My first real chance to bird in the month of October was around Lake Tahoe on October 12th. My wife and I went to Taylor Creek to see the salmon run - no black bears - and saw a local specialty, White-headed Woodpeckers as well as high elevation birds such as Red-breasted and Pygmy Nuthatches and Mountain Chickadees. Efforts to find Sooty Grouse or Mountain Quail were again to no avail, and we also dipped on Black-billed Magpie. On the 13th we took a cruise on the lake on a paddle steamer and found the lake to be lacking in birds. Vegetation and fish are well below the surface and only in one cove did we find a few birds such as Pied-billed Grebe.
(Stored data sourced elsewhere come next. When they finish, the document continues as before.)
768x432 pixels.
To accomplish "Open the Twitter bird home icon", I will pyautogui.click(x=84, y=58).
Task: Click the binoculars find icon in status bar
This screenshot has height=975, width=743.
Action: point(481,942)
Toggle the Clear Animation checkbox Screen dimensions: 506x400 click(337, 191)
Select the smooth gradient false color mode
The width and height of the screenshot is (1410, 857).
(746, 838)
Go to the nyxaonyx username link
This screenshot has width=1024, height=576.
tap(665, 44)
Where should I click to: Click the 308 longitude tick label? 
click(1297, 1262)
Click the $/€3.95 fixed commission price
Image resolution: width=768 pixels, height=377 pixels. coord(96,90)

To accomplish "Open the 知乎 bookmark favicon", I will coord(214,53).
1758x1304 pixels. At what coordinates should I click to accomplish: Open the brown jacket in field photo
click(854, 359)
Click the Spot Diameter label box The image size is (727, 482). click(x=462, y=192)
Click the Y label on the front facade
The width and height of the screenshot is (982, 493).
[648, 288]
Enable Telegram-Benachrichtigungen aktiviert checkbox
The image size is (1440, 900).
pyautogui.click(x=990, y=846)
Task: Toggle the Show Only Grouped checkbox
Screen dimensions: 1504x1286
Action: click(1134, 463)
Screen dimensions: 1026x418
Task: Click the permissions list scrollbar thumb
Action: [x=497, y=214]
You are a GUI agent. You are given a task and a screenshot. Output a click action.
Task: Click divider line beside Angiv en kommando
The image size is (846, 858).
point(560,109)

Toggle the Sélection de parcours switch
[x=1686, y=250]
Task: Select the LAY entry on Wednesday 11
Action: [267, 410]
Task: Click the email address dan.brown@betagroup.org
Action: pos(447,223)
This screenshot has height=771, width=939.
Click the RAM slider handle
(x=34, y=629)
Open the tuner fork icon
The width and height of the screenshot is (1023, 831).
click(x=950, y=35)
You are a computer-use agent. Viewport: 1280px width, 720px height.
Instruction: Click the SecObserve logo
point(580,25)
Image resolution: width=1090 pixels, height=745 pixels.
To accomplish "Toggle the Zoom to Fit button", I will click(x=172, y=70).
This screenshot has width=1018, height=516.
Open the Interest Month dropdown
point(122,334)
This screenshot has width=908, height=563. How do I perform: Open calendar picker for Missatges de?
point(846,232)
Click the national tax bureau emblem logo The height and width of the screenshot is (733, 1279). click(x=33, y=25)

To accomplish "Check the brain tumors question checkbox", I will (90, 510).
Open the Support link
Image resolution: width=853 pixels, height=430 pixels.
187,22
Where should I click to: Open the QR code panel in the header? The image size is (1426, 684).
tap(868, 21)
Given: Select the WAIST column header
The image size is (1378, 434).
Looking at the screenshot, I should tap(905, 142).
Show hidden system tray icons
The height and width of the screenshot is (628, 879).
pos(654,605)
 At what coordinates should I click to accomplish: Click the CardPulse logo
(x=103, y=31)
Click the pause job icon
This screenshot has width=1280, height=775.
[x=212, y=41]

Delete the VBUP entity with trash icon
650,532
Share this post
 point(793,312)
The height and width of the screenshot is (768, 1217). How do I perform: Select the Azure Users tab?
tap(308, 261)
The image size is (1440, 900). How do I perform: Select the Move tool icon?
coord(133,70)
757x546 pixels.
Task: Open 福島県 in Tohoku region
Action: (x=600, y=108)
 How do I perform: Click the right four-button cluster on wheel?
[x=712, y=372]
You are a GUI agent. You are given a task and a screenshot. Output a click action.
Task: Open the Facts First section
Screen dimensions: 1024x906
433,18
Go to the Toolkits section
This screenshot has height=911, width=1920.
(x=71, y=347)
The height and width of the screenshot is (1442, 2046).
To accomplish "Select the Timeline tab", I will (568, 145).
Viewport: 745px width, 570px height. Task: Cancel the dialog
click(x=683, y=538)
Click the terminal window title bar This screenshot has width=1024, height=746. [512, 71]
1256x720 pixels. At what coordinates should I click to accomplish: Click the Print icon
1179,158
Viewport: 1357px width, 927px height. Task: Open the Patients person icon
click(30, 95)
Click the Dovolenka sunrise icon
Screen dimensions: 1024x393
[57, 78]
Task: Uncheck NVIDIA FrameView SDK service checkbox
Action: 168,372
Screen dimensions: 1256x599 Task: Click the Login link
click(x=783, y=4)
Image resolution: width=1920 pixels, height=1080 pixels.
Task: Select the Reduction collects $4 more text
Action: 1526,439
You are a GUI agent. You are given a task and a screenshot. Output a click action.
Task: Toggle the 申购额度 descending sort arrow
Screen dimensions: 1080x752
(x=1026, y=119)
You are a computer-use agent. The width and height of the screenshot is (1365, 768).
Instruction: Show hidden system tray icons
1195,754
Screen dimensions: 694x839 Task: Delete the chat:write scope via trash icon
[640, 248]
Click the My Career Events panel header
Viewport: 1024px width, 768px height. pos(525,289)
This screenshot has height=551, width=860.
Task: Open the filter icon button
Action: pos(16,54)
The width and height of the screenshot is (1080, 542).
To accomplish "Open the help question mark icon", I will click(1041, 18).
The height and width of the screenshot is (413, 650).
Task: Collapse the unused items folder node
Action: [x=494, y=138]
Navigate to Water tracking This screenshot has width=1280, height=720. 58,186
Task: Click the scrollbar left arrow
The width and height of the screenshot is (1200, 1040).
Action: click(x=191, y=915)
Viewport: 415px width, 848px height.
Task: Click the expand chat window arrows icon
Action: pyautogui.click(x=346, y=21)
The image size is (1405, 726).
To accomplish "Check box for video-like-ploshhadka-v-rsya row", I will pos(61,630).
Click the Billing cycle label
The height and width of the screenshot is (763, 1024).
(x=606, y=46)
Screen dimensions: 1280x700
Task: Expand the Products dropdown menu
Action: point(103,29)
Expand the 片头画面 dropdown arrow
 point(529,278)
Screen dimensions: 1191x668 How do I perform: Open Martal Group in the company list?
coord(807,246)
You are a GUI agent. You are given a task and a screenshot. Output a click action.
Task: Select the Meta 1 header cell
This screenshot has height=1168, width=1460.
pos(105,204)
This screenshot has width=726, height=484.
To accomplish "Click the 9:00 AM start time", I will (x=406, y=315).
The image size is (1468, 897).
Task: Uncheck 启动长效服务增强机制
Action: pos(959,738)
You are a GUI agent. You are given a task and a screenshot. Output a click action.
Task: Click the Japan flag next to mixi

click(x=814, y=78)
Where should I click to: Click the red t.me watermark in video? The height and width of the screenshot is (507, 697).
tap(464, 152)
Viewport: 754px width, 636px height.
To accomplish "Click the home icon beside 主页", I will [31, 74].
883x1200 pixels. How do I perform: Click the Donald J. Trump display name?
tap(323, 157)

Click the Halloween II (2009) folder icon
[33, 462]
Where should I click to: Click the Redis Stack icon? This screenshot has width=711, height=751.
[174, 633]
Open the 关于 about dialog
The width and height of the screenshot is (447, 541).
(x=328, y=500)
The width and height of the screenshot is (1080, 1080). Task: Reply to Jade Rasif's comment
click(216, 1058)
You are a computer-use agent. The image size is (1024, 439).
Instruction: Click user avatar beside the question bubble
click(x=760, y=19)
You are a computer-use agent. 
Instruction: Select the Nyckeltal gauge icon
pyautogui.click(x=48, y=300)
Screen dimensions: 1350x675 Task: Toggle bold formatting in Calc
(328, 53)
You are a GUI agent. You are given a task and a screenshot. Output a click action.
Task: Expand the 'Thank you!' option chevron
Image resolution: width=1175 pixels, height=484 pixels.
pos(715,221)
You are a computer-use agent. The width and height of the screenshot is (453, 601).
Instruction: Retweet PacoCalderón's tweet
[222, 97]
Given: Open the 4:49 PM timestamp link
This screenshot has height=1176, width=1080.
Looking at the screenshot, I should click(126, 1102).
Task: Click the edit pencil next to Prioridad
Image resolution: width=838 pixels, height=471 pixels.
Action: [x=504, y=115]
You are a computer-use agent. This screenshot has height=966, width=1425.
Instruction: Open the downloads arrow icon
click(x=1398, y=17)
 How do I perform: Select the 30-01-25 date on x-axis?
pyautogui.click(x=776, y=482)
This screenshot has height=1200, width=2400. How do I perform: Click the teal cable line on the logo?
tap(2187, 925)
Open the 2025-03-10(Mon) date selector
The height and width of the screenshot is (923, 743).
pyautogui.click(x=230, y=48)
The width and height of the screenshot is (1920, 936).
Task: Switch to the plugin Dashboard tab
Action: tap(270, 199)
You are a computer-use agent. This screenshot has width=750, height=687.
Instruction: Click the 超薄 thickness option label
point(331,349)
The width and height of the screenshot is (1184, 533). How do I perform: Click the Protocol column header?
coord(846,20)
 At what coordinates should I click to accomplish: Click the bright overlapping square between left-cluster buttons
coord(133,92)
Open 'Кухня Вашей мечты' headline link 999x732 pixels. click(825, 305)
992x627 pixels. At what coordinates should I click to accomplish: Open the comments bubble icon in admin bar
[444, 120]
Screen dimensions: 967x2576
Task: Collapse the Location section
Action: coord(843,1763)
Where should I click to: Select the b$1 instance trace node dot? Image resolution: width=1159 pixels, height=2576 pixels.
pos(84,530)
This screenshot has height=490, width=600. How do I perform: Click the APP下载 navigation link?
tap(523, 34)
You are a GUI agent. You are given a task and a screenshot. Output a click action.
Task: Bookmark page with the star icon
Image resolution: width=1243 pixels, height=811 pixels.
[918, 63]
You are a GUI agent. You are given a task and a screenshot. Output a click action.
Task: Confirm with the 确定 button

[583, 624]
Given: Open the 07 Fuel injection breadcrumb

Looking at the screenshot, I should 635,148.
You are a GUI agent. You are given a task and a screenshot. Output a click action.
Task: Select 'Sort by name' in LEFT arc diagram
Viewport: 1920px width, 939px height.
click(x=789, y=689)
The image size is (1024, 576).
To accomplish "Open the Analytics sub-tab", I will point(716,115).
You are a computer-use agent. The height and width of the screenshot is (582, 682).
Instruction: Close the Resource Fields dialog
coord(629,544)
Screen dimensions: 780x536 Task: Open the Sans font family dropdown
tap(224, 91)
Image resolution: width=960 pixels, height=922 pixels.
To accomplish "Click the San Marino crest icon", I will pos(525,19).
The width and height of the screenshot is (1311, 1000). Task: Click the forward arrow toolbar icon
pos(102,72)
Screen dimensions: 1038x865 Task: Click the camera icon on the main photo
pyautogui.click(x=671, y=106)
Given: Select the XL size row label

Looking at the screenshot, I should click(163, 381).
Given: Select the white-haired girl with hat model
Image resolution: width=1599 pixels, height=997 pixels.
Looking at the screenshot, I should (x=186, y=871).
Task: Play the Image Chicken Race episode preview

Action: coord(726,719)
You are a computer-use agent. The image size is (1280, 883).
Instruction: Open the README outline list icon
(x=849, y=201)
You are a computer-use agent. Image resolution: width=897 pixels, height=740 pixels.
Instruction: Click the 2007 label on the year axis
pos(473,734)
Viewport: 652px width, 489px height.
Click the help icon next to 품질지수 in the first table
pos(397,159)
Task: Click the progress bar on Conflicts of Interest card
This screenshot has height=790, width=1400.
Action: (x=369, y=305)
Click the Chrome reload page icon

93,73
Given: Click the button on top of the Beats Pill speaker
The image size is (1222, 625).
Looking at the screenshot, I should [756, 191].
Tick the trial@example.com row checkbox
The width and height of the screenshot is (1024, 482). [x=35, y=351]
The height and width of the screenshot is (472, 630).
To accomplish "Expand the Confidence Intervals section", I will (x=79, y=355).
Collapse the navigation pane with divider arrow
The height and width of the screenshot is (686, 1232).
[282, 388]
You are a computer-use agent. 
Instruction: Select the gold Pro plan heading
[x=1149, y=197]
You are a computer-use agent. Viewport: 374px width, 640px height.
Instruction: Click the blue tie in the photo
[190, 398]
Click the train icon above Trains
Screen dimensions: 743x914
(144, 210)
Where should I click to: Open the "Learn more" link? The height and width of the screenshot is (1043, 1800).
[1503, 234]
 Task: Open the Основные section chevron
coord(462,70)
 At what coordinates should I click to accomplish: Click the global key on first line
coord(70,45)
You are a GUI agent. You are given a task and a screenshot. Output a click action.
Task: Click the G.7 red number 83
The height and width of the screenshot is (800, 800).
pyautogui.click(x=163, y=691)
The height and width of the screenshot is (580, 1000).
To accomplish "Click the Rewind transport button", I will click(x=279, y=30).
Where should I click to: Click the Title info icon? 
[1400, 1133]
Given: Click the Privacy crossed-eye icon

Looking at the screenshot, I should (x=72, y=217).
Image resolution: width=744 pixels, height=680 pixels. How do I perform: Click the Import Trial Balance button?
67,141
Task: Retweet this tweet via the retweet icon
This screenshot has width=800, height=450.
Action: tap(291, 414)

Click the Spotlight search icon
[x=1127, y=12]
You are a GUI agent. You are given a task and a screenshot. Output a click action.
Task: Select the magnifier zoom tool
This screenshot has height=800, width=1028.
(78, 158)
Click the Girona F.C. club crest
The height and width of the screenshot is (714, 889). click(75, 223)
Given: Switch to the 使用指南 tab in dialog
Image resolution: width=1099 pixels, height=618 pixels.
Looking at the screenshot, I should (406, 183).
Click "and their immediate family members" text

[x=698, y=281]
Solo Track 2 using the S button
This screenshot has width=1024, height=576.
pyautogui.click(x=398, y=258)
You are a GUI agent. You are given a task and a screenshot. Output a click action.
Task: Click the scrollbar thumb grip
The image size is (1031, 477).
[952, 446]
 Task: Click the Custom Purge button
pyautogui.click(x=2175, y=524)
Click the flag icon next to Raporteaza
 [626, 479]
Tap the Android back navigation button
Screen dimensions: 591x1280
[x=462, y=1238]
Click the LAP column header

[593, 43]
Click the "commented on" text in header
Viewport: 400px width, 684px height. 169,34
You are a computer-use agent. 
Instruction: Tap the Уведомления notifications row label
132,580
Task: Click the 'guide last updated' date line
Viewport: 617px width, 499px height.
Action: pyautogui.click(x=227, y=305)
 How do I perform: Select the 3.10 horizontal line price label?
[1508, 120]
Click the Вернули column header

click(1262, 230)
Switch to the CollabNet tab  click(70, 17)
Back home the following weekend, I went with Tom and Kathryn on October 20th and found things much more quiet than on my September visit. The highlight was a group of gulls, with 4 obvious Ring-billeds, 2 Franklins (my first of the year) and a large brown immature gull. We spent a couple of hours looking at the gulls and their relative sizes trying for better looks at the large gull. We left having penciled this in as a Herring Gull, got excited when Lauren replied to a first photo saying it could be an Iceland, but after others went out the following morning to find the bird more cooperative and posing for better photos, it was decided that it was a small-billed Herring Gull.

I returned to San Jose the following weekend and on the 26th I went to Alviso chasing some rare birds. Ina a remarkable half hour I quickly found the Pacific Golden Plover - only my second ever - and the Ruff. The latter was much more cooperative than it had been for em in either of the previous two years, and I saw this bird again on subsequent trips. I then found the bird that I took to be the immature Pectoral Sandpiper, but my photo of the bird turned out to be a Least Sandpiper and was rejected by the local eBird authority; but my bird was larger than the peeps around it and I suspect I took a picture of the wrong bird using my point-and-shoot camera! I then saw a Stilt Sandpiper in the Spreckles pond and even posted for the first time to the list serve. However my description on eBird was insufficient for the local eBird authority and this was later rejected, although another birder had confirmed my sighting.